# Компьютерные технологии > Железо (hardware) > Драйверы и прошивки BIOS >  OfficeJet 7000 драйвер для WIN98

## Micola

Проблема: OfficeJet 7000 официально не поддерживаетсяв Win98.
В техподдержке сказали, что есть вариант установить какие-то альтернативные драйвера, но "мы официальная поддержка, поэтому ищите сами".
Где копать?

----------


## Cheechako

Можно посмотреть на DriverGuide.com, однако сомнительно, что такие драйверы существуют - тем более, что подержка USB в Win98 очень относительная :confused:
Я бы подумал о подключении по сети с использованием принт-сервера.

----------


## Micola

Ну так драйвер-то всё равно нужен, хоть по сети, хоть не по сети.

----------


## Cheechako

Наличие драйверов никому не мешало :), однако чтобы заставить Win98 "увидеть" USB-устройство, скорее всего, потребуются дополнительные усилия.
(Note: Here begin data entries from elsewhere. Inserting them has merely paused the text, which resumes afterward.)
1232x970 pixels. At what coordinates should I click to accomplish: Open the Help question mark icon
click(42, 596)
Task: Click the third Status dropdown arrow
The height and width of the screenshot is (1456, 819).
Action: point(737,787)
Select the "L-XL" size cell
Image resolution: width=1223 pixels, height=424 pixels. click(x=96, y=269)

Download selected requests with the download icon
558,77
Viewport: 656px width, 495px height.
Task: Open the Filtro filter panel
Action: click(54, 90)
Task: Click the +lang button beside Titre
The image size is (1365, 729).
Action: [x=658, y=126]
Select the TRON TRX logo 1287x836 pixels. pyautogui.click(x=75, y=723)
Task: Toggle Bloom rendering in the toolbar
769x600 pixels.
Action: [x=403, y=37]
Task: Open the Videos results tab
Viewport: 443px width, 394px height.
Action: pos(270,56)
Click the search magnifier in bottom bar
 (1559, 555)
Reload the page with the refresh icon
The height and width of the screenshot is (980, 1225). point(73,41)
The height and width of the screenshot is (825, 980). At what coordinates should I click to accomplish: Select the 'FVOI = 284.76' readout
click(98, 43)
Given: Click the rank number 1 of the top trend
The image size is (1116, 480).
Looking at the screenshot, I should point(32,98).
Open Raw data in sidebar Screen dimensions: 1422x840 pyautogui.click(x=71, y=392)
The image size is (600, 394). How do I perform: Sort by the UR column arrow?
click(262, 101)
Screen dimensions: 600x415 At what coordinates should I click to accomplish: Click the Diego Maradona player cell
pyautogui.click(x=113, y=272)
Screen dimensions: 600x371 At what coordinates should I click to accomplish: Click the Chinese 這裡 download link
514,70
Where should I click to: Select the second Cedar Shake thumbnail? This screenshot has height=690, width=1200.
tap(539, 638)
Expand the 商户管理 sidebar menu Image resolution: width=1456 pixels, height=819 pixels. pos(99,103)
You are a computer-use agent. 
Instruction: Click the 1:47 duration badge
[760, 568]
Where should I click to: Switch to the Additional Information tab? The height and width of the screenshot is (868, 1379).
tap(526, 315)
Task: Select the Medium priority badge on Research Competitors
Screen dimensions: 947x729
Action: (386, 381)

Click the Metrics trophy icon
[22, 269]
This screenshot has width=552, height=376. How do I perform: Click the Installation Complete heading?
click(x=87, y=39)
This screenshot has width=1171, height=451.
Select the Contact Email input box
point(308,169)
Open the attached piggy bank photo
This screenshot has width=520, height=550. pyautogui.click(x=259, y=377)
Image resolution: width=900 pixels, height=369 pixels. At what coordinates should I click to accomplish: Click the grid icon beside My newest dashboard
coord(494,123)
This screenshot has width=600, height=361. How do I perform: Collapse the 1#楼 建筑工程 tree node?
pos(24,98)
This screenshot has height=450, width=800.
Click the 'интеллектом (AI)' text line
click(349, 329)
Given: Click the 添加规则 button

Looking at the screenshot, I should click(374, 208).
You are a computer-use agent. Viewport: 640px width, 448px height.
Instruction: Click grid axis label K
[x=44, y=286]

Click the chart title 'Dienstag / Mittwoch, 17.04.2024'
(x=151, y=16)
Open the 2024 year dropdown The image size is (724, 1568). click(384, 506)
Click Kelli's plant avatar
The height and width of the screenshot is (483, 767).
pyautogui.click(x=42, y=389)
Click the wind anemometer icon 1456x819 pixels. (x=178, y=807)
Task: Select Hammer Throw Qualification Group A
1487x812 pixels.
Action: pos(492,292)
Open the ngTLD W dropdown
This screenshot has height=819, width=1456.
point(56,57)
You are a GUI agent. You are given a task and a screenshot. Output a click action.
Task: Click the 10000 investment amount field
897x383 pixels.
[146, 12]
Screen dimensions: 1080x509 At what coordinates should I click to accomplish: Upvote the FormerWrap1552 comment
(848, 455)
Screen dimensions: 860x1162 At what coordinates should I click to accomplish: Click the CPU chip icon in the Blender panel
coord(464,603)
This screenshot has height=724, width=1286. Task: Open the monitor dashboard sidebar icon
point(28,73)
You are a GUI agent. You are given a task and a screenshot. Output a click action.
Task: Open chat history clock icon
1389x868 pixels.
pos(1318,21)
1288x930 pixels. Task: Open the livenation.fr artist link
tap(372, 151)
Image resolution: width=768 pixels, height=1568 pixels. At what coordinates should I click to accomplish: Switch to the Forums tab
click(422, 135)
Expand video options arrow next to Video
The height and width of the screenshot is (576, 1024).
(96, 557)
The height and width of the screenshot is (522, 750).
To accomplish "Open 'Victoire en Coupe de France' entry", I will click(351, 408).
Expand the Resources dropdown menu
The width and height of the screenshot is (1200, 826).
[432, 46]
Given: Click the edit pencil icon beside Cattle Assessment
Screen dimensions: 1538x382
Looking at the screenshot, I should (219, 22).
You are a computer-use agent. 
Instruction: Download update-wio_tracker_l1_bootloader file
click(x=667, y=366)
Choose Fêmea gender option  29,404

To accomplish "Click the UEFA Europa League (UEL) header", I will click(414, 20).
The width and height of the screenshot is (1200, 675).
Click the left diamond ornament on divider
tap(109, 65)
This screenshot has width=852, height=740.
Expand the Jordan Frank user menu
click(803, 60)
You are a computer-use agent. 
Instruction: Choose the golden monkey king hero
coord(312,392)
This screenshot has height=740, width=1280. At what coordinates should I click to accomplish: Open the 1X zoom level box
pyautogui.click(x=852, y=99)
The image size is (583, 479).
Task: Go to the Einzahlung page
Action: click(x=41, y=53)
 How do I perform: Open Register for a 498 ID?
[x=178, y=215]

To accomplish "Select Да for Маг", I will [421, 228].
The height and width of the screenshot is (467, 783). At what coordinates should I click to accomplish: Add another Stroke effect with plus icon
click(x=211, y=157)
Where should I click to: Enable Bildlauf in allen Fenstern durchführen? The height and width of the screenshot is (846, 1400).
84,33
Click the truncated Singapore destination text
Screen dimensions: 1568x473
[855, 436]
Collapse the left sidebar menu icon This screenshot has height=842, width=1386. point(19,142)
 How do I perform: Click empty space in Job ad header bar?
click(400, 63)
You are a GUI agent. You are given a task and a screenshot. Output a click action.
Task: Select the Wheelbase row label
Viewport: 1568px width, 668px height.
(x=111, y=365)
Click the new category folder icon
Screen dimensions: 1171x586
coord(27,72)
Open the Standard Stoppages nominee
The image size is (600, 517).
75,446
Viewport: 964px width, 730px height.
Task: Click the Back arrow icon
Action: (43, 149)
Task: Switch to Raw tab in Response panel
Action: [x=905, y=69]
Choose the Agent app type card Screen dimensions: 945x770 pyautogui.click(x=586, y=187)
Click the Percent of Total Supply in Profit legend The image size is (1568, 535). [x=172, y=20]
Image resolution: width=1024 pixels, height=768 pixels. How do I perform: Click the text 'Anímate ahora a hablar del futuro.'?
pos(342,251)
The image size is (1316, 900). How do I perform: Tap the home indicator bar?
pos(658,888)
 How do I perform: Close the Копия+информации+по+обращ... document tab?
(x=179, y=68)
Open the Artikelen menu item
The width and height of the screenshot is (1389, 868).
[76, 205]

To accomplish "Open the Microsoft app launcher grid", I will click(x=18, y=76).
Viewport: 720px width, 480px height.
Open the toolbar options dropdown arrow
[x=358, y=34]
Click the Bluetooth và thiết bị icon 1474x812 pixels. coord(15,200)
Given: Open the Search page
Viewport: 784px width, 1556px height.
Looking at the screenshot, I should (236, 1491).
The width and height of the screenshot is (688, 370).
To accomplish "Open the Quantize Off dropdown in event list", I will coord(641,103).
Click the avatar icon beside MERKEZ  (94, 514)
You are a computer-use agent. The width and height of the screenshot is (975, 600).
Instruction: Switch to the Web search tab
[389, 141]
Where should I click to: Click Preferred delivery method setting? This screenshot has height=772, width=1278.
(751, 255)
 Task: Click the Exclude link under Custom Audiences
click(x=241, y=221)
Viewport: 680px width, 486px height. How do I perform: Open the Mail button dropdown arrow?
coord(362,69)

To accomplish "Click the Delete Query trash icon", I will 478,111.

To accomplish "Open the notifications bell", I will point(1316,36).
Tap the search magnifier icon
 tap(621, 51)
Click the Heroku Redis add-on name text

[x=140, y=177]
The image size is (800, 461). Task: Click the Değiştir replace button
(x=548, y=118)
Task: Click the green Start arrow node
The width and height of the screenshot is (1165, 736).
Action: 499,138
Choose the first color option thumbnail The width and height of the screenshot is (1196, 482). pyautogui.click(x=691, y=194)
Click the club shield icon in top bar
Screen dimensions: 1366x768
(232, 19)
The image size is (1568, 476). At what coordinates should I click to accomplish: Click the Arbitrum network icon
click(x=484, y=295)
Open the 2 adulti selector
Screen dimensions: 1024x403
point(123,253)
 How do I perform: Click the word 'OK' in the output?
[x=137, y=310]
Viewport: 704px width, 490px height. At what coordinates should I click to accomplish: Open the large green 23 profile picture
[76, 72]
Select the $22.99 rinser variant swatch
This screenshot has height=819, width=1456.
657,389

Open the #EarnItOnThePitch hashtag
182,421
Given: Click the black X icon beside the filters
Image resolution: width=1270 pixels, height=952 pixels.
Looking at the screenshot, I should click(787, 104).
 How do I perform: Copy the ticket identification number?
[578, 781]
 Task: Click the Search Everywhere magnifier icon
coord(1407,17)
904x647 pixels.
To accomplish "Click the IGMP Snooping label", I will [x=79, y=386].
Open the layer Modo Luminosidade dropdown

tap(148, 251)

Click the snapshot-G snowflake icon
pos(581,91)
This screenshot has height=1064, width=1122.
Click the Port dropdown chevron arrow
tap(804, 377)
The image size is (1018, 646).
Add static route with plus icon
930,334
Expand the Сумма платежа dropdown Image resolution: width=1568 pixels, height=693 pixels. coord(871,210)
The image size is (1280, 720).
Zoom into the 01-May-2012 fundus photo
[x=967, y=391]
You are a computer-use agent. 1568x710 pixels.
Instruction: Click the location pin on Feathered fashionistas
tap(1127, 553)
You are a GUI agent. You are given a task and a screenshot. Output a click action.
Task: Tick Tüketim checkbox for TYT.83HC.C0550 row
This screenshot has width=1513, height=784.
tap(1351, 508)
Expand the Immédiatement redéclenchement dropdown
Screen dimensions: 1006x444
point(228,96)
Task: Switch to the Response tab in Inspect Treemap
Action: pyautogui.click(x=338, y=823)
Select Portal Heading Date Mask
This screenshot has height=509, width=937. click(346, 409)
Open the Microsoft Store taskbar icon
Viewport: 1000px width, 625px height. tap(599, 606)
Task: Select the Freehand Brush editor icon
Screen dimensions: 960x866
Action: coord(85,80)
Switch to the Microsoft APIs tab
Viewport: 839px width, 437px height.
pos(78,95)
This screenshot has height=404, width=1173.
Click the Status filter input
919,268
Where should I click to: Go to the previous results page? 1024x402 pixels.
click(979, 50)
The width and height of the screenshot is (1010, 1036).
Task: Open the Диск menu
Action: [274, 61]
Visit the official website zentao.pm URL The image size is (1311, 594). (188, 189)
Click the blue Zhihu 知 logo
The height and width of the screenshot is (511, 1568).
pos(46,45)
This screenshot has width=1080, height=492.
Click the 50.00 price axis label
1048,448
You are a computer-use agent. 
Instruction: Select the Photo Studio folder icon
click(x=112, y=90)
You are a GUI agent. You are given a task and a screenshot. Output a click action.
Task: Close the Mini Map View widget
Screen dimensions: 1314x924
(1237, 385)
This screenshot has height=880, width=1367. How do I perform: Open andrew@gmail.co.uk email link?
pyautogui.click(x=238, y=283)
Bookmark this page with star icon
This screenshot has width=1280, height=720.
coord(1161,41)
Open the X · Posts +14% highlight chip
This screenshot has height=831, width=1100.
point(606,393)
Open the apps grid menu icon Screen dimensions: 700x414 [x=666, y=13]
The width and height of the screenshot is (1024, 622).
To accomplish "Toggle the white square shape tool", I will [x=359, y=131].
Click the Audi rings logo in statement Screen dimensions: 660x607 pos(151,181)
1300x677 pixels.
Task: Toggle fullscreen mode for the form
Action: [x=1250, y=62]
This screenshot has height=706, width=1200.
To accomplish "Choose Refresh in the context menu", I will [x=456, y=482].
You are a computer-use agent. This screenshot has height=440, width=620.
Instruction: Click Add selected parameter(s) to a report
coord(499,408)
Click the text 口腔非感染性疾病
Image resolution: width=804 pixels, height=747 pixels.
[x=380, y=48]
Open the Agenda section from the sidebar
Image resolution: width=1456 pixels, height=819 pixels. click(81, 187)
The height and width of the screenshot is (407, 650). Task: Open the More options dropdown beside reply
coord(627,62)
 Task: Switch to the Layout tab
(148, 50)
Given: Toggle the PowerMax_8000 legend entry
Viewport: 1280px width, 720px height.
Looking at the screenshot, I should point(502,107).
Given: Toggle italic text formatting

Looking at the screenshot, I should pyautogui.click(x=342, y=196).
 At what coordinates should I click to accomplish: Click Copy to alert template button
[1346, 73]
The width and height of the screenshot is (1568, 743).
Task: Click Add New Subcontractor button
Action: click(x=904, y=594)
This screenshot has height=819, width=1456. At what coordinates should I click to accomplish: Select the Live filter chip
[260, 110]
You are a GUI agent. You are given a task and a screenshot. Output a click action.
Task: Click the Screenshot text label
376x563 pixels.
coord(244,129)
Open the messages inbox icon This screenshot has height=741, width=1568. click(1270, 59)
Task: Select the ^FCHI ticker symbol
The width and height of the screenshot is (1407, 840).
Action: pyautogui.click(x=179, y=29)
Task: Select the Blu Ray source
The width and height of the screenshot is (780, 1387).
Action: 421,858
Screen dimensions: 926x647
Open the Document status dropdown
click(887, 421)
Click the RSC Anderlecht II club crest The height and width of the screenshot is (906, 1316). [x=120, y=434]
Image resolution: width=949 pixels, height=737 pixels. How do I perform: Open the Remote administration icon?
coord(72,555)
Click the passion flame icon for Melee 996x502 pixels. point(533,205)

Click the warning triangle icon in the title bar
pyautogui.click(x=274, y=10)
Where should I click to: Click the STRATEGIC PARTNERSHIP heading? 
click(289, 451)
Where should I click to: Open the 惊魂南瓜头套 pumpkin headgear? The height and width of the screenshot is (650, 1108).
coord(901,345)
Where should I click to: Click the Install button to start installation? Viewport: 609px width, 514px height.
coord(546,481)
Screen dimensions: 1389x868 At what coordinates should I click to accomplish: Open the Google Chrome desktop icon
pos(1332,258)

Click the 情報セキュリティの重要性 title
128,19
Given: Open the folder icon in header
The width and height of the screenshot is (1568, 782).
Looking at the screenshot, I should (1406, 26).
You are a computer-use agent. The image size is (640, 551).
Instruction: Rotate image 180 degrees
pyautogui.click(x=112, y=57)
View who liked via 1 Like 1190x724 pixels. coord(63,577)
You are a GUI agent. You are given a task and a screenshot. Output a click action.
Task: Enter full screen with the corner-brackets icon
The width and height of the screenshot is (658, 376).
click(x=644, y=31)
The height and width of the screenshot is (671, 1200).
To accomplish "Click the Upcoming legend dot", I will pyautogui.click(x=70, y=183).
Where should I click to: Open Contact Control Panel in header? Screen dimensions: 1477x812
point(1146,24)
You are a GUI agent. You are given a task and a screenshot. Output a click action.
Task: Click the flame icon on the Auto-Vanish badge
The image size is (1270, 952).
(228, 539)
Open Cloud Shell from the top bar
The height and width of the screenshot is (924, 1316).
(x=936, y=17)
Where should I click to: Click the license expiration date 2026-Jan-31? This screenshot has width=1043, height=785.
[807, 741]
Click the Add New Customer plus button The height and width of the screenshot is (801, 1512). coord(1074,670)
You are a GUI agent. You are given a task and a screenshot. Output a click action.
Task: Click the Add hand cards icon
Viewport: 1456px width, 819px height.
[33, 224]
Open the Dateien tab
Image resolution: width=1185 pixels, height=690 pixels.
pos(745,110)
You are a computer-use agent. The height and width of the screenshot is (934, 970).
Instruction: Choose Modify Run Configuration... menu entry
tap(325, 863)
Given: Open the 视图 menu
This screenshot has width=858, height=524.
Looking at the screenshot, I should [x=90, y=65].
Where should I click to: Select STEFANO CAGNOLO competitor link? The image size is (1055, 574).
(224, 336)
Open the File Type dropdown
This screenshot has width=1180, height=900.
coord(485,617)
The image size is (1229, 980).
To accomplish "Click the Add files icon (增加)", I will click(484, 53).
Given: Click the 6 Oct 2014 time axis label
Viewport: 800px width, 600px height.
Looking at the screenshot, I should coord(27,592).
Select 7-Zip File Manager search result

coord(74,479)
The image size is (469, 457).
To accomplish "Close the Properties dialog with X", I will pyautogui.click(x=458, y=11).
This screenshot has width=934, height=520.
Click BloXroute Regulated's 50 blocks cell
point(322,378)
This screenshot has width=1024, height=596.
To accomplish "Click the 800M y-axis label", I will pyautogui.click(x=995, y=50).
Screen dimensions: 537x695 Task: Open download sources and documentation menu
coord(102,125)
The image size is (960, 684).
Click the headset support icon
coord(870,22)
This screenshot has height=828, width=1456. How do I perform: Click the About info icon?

А для некоего "неопознанного" принтера (который должен быть виден по сети) можно попробовать что-то подобрать (хотя бы http://h20000.www2.hp.com/bizsupport...ctID=c00302767) - быть может, и с некоторым ограничением функциональности :(
Можно заняться поиском, например, http://www.printcountry.com/drivers/..._DOWNLOAD.htm; но это без каких-либо гарантий, или посмотреть/задать вопрос на том же driverguide'е.
В принципе, можно даже модифицировать имеющийся драйвер - однако лично я такими вещами уже чуть не десять лет как не занимался :confused:

----------